Bottom Line
93rd-percentile model grade and Round 1 capital (Pick 30) to a Jets offense with 140 vacated targets and a clear WR2 vacancy opposite Garrett Wilson — this is a top-5 dynasty rookie WR profile with immediate target volume. Buy at the 1.05-1.07 range; the floor is held up by draft capital and opportunity.
Team Fit & Opportunity
The Jets traded up (sending 33 and 179) to grab Cooper at 30, signaling intent to start him outside Day 1. With 140 vacated targets and a depth chart reading Wilson, Adonai Mitchell, Arian Smith behind him, Cooper walks into the WR2 role on snaps and likely WR2 on routes by midseason. Geno Smith is a real upgrade for downfield efficiency — he supported a 1,000-yard outside WR in Seattle. Realistic Year 1: 110-130 targets, low-end WR3 floor.
Talent Profile
Cooper's profile is built on separation and ball skills, not athletic dominance — 4.42 with a 37" vert plays better than the 7.9 RAS suggests because the explosiveness score lands in the 85th percentile and YPRR-over-expected hits the 91st. The 73rd-percentile production at Indiana came in a shared target tree with Elijah Sarratt, which suppresses raw counting stats but elevates the efficiency read. The 28th-percentile route versatility is the actual concern: he won on a defined route subset (verticals, slants, comebacks) rather than the full tree, which caps early-career alignment flexibility.
Strengths
- Contested-catch and ball-tracking — 6'0"/201 with a 37" vert and clean late-hands tape; profiles as a red-zone target on fade and back-shoulder concepts opposite Wilson.

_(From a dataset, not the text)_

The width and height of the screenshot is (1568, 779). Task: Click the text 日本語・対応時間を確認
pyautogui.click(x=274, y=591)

- YPRR over expected (91st pct) — generated efficiency above what his target quality predicted, the single most predictive WR translation metric in the model.
- Draft capital + trade-up — the Jets gave up Pick 33 and 179 to move up three spots; teams don't do that for committee receivers.
Concerns
- Route tree (28th pct versatility) — Indiana ran him on a narrow concept menu; NFL DCs will key the verticals and force him to win on option routes he hasn't shown.

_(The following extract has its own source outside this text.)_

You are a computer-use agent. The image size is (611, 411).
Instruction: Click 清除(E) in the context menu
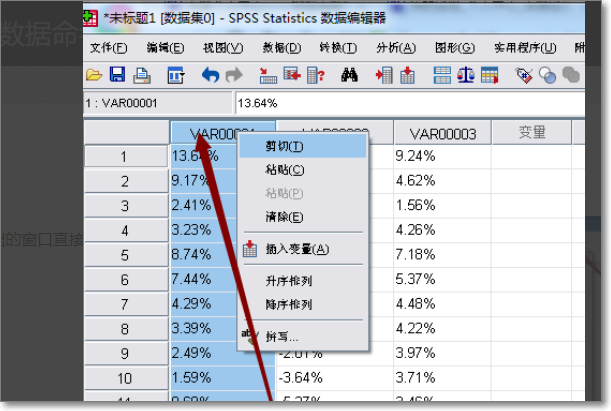284,216
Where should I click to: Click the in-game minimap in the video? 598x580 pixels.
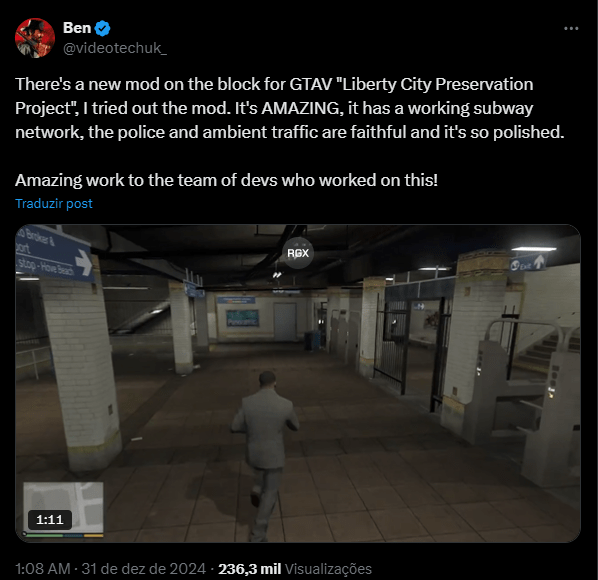point(63,507)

- Athleticism is good, not special — 60th-percentile athleticism score and a 7.9 RAS mean he's not creating after the catch the way the explosiveness number implies in isolation.

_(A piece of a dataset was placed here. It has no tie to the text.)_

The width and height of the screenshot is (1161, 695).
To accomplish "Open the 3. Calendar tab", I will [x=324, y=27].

- Geno Smith ceiling — Smith is a clear upgrade over recent Jets QB play but is 35 and on a short runway; the QB picture in 2027-28 is unsettled.
Historical Comp Read
The JSMN comp (87%) is the dream — slot/separation profile that hit immediately once healthy, though Cooper projects more outside than JSMN. Troy Franklin (89%) is the cautionary tale: similar explosive-but-narrow-tree profile that has struggled to translate without elite athleticism to mask route limitations. Jalen Royals is too early to grade. The honest read: Cooper's outcome distribution is wider than the 93% model grade implies, and route development is the swing variable.
Outlook
Year 1: WR3 overall, 60-75 catches, 750-900 yards, 5-7 TDs as the clear perimeter complement to Wilson. The three-year arc bends on route development — if he expands the tree by Year 2, he's a locked-in WR2 with WR1 spike weeks given Geno's downfield willingness. Catalyst: Wilson commanding shadow coverage, freeing Cooper for single-high looks. Collapse trigger: route limitations exposed early, Jets QB transition in 2027 lands on a checkdown passer, and he settles into a 90-target field-stretcher role.